Kamel Daoud et Houris : Le discours d’un écrivain en quête de mémoire et d’humanité
Le 19 novembre 2024, Kamel Daoud, lauréat du Prix Goncourt 2024 pour son roman Houris et premier titulaire de la Chaire d’écrivain en résidence de Sciences Po, a donné une conférence dans l’amphithéâtre Boutmy. Écrivain franco-algérien de renommée internationale, Kamel Daoud a livré un discours inspirant intitulé Lettre à un étudiant anonyme, et s’est engagé dans un moment d’échange intellectuel reflétant son roman et sa carrière, les mémoires algériennes, et l’importance de ne jamais cesser d’écrire.
Auteur : Jimmy Hu
Légende image : Kamel Daoud et Luis Vassy, le nouveau directeur de Sciences Po, lors de la conférence donnée par Kamel Daoud le mardi 19 octobre 2024. Crédit photo : Sciences Po.

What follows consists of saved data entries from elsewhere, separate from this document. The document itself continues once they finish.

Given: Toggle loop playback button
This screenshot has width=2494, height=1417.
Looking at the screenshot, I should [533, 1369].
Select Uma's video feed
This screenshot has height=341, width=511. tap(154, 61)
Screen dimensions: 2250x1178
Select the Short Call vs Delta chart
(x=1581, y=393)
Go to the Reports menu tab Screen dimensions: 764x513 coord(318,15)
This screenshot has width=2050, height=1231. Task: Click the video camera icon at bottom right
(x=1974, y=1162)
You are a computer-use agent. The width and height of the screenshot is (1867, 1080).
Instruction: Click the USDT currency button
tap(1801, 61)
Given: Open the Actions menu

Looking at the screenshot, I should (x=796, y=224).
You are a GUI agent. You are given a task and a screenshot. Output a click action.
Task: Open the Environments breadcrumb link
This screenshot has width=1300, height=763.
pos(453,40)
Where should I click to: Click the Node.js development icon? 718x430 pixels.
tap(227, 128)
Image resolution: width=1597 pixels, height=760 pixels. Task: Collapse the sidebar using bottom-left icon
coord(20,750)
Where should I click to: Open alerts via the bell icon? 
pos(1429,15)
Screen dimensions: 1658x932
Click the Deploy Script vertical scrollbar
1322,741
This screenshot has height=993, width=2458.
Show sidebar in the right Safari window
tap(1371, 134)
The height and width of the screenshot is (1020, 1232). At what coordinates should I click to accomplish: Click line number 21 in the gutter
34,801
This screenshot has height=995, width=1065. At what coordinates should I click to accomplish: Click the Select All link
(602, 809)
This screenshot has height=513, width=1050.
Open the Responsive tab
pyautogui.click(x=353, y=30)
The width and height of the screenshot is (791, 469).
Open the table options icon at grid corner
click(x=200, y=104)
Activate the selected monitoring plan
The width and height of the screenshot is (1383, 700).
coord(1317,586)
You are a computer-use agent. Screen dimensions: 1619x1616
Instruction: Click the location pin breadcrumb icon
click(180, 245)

Houris, un roman entre poésie et nostalgie
Alors que le public s’installe, de belles phrases nées de la plume de Daoud s’écoulent sur l’écran de l’amphithéâtre Boutmy. Attirés par l’occasion d’écouter les paroles du lauréat de l’un des plus grands prix littéraires français, les spectateurs viennent de Sciences Po mais aussi de l’extérieur, les invités “de haut rang” occupant les sièges des premiers rangs.
La soirée attendue commence par une lecture d’extraits de Houris, interprétée par des étudiants de Sciences Po. Dans le contexte fictif du quartier algérien de Miramar, à Oran, l’obscurité de la nuit sombre devient un lieu où se croisent silence, solitude et éclats de mémoire humaine.
« Même la mer semble chercher par où pénétrer dans les vœux, et dans ce silence, mes yeux seuls parlent pour moi ». Ces phrases élégantes, rappelant la vaillance du protagoniste du roman, Aube, reflètent l’esthétique littéraire de Daoud, une empreinte profonde de mélancolie et détermination.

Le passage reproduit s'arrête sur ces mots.